### PASSAGE GIVEN
How does the enmasse address controller handle errors, for example an invalid k8s resource which it cannot process? I was thinking perhaps we should create k8s events in such cases.

lulf commented 6 years ago

@tombentley Just updated my previous comment :rofl: with more details.

See http://enmasse.io/documentation/master/tenant/#creating_addresses for the format of addresses. Though somewhat simplified in this example, it shows the different types we support for the 'standard' address space. The proposal for kafka would be to have a 'kafka' type, along with a 'properties' entry in the spec for describing semantics.

The problem of clients creating topics outside of control is one we also have in the standard address space, where the mqtt-gateway creates 'custom' addresses that are not configured explicitly. This leads to some issues currently where we cannot instruct the router to reject unknown addresses. I think we'd could want to do something similar there, though it needs some more thinking.

Creating k8s events is probably the idiomatic approach and the one we should pursue as well. Currently we log an error decoding and move on.

scholzj commented 6 years ago

@lulf With Kafka, ideally we want to provide multiple tiers.

Integration of Kafka within EnMasse (not just via the AMQP Kafka bridge but really in the way you suggested).

[Entries from a dataset]
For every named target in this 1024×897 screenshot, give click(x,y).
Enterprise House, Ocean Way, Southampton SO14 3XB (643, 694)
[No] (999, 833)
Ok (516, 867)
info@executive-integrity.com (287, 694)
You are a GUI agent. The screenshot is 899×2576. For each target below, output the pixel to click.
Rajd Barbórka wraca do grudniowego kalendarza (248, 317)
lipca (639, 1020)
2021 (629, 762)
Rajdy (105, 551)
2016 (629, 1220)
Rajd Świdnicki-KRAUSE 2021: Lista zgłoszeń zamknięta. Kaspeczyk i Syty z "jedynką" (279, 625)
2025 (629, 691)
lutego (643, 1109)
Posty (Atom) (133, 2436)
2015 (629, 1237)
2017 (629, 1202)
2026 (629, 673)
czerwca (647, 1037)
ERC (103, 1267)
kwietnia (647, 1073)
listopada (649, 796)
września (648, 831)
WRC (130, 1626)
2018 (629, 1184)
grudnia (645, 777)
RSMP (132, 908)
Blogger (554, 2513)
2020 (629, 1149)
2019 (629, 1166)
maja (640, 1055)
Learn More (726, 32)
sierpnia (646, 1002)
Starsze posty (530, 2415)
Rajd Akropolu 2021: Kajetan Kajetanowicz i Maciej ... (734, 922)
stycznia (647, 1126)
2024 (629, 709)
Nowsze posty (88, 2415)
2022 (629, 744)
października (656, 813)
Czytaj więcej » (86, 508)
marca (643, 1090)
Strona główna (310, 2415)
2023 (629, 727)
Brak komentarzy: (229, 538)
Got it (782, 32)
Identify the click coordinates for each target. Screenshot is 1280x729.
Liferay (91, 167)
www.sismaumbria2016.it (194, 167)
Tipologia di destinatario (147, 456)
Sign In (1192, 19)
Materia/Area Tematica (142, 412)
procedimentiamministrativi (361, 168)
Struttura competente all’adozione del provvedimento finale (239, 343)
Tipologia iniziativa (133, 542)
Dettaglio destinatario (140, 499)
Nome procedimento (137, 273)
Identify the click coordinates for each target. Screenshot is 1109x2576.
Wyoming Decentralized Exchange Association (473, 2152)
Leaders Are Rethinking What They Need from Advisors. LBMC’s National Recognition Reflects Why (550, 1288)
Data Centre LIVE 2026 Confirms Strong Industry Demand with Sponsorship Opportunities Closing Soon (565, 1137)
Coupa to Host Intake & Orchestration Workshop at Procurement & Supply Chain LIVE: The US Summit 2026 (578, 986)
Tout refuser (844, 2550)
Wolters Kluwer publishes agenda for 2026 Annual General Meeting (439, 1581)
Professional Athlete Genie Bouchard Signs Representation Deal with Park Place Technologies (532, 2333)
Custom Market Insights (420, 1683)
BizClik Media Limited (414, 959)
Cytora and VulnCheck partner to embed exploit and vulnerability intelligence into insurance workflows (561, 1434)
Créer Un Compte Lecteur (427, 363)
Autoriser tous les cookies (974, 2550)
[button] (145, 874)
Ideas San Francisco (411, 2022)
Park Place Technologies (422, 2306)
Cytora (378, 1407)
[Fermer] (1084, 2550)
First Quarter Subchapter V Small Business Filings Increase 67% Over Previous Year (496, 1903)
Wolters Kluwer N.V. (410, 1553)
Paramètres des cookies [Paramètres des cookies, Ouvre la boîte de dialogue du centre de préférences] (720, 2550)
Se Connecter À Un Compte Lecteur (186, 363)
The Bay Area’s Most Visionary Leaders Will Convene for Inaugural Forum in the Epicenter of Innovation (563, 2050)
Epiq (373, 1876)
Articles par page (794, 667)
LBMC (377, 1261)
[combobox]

### GIVEN TASK A
In the thread, which address type is proposed for Kafka?
### GIVEN TASK B
Retype the thread from "How does the" up to and including "for describing semantics.".
The rows are not required for this work.

### EXERCISE RESULT A
A 'kafka' type, along with a 'properties' entry in the spec for describing semantics.

### EXERCISE RESULT B
How does the enmasse address controller handle errors, for example an invalid k8s resource which it cannot process? I was thinking perhaps we should create k8s events in such cases.

lulf commented 6 years ago

@tombentley Just updated my previous comment :rofl: with more details.

See http://enmasse.io/documentation/master/tenant/#creating_addresses for the format of addresses. Though somewhat simplified in this example, it shows the different types we support for the 'standard' address space. The proposal for kafka would be to have a 'kafka' type, along with a 'properties' entry in the spec for describing semantics.